# Exercise description
Each line below is to be set down again exactly.

Saved data entries
================================

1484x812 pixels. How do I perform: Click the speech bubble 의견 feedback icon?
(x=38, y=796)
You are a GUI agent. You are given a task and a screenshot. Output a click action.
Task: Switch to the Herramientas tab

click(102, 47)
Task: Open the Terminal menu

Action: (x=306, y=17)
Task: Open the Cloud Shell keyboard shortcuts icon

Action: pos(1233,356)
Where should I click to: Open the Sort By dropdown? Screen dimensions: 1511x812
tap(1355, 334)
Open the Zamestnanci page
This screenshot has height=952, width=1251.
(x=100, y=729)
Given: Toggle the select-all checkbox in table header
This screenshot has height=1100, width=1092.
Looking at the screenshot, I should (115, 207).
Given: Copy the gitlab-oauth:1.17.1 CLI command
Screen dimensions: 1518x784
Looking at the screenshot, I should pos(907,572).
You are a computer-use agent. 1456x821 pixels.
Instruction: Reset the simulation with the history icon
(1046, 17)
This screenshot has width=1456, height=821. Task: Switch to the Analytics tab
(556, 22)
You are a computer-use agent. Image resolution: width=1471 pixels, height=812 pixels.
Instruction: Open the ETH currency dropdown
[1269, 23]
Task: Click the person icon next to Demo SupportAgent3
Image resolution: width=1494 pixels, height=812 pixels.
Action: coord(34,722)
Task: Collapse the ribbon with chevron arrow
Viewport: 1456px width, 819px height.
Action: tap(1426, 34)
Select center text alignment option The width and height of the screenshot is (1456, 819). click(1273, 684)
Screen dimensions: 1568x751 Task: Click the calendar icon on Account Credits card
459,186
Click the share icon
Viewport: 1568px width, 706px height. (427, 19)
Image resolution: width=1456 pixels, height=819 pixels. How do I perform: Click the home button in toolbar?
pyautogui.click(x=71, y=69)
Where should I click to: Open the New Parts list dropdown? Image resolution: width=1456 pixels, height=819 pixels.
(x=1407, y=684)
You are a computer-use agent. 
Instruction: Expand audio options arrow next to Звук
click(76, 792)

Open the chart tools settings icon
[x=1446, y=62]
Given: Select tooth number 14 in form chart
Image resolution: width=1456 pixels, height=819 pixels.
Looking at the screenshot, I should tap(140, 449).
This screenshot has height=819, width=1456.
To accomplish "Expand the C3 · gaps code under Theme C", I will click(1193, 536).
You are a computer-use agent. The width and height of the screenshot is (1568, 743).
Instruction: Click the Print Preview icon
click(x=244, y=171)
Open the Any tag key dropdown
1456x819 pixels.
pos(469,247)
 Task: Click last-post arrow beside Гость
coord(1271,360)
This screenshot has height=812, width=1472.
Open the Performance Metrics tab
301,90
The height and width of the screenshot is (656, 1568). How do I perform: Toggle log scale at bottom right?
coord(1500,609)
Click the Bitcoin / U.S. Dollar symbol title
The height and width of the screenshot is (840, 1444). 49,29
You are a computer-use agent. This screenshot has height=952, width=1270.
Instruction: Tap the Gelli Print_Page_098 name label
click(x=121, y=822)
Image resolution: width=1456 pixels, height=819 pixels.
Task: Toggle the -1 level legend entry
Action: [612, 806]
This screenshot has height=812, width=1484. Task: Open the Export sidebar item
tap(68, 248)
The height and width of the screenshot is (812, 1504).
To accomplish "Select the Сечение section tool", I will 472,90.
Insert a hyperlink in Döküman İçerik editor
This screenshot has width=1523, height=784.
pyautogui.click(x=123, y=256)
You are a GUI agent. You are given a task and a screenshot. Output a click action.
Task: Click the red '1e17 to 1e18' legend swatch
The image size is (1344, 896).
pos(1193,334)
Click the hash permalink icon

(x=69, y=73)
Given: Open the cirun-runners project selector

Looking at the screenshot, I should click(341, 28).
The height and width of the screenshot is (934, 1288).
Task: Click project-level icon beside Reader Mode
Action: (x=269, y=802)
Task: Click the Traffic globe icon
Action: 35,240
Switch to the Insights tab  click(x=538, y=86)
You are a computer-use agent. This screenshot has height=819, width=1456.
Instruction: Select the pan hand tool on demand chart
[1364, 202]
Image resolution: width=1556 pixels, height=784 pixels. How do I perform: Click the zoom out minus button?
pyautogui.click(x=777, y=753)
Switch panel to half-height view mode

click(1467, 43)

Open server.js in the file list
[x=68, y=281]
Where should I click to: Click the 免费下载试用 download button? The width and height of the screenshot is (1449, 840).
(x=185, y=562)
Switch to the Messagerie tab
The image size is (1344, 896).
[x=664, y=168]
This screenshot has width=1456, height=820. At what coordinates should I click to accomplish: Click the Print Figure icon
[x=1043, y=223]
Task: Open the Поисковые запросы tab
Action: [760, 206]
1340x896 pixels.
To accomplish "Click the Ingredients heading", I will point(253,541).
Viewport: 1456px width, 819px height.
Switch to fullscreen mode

================================

# Written reply
1484x812 pixels. How do I perform: Click the speech bubble 의견 feedback icon?
(x=38, y=796)
You are a GUI agent. You are given a task and a screenshot. Output a click action.
Task: Switch to the Herramientas tab

click(102, 47)
Task: Open the Terminal menu

Action: (x=306, y=17)
Task: Open the Cloud Shell keyboard shortcuts icon

Action: pos(1233,356)
Where should I click to: Open the Sort By dropdown? Screen dimensions: 1511x812
tap(1355, 334)
Open the Zamestnanci page
This screenshot has height=952, width=1251.
(x=100, y=729)
Given: Toggle the select-all checkbox in table header
This screenshot has height=1100, width=1092.
Looking at the screenshot, I should (115, 207).
Given: Copy the gitlab-oauth:1.17.1 CLI command
Screen dimensions: 1518x784
Looking at the screenshot, I should pos(907,572).
You are a computer-use agent. 1456x821 pixels.
Instruction: Reset the simulation with the history icon
(1046, 17)
This screenshot has width=1456, height=821. Task: Switch to the Analytics tab
(556, 22)
You are a computer-use agent. Image resolution: width=1471 pixels, height=812 pixels.
Instruction: Open the ETH currency dropdown
[1269, 23]
Task: Click the person icon next to Demo SupportAgent3
Image resolution: width=1494 pixels, height=812 pixels.
Action: coord(34,722)
Task: Collapse the ribbon with chevron arrow
Viewport: 1456px width, 819px height.
Action: tap(1426, 34)
Select center text alignment option The width and height of the screenshot is (1456, 819). click(1273, 684)
Screen dimensions: 1568x751 Task: Click the calendar icon on Account Credits card
459,186
Click the share icon
Viewport: 1568px width, 706px height. (427, 19)
Image resolution: width=1456 pixels, height=819 pixels. How do I perform: Click the home button in toolbar?
pyautogui.click(x=71, y=69)
Where should I click to: Open the New Parts list dropdown? Image resolution: width=1456 pixels, height=819 pixels.
(x=1407, y=684)
You are a computer-use agent. 
Instruction: Expand audio options arrow next to Звук
click(76, 792)

Open the chart tools settings icon
[x=1446, y=62]
Given: Select tooth number 14 in form chart
Image resolution: width=1456 pixels, height=819 pixels.
Looking at the screenshot, I should tap(140, 449).
This screenshot has height=819, width=1456.
To accomplish "Expand the C3 · gaps code under Theme C", I will click(1193, 536).
You are a computer-use agent. The width and height of the screenshot is (1568, 743).
Instruction: Click the Print Preview icon
click(x=244, y=171)
Open the Any tag key dropdown
1456x819 pixels.
pos(469,247)
 Task: Click last-post arrow beside Гость
coord(1271,360)
This screenshot has height=812, width=1472.
Open the Performance Metrics tab
301,90
The height and width of the screenshot is (656, 1568). How do I perform: Toggle log scale at bottom right?
coord(1500,609)
Click the Bitcoin / U.S. Dollar symbol title
The height and width of the screenshot is (840, 1444). 49,29
You are a computer-use agent. This screenshot has height=952, width=1270.
Instruction: Tap the Gelli Print_Page_098 name label
click(x=121, y=822)
Image resolution: width=1456 pixels, height=819 pixels.
Task: Toggle the -1 level legend entry
Action: [612, 806]
This screenshot has height=812, width=1484. Task: Open the Export sidebar item
tap(68, 248)
The height and width of the screenshot is (812, 1504).
To accomplish "Select the Сечение section tool", I will 472,90.
Insert a hyperlink in Döküman İçerik editor
This screenshot has width=1523, height=784.
pyautogui.click(x=123, y=256)
You are a GUI agent. You are given a task and a screenshot. Output a click action.
Task: Click the red '1e17 to 1e18' legend swatch
The image size is (1344, 896).
pos(1193,334)
Click the hash permalink icon

(x=69, y=73)
Given: Open the cirun-runners project selector

Looking at the screenshot, I should click(341, 28).
The height and width of the screenshot is (934, 1288).
Task: Click project-level icon beside Reader Mode
Action: (x=269, y=802)
Task: Click the Traffic globe icon
Action: 35,240
Switch to the Insights tab  click(x=538, y=86)
You are a computer-use agent. This screenshot has height=819, width=1456.
Instruction: Select the pan hand tool on demand chart
[1364, 202]
Image resolution: width=1556 pixels, height=784 pixels. How do I perform: Click the zoom out minus button?
pyautogui.click(x=777, y=753)
Switch panel to half-height view mode

click(1467, 43)

Open server.js in the file list
[x=68, y=281]
Where should I click to: Click the 免费下载试用 download button? The width and height of the screenshot is (1449, 840).
(x=185, y=562)
Switch to the Messagerie tab
The image size is (1344, 896).
[x=664, y=168]
This screenshot has width=1456, height=820. At what coordinates should I click to accomplish: Click the Print Figure icon
[x=1043, y=223]
Task: Open the Поисковые запросы tab
Action: [760, 206]
1340x896 pixels.
To accomplish "Click the Ingredients heading", I will point(253,541).
Viewport: 1456px width, 819px height.
Switch to fullscreen mode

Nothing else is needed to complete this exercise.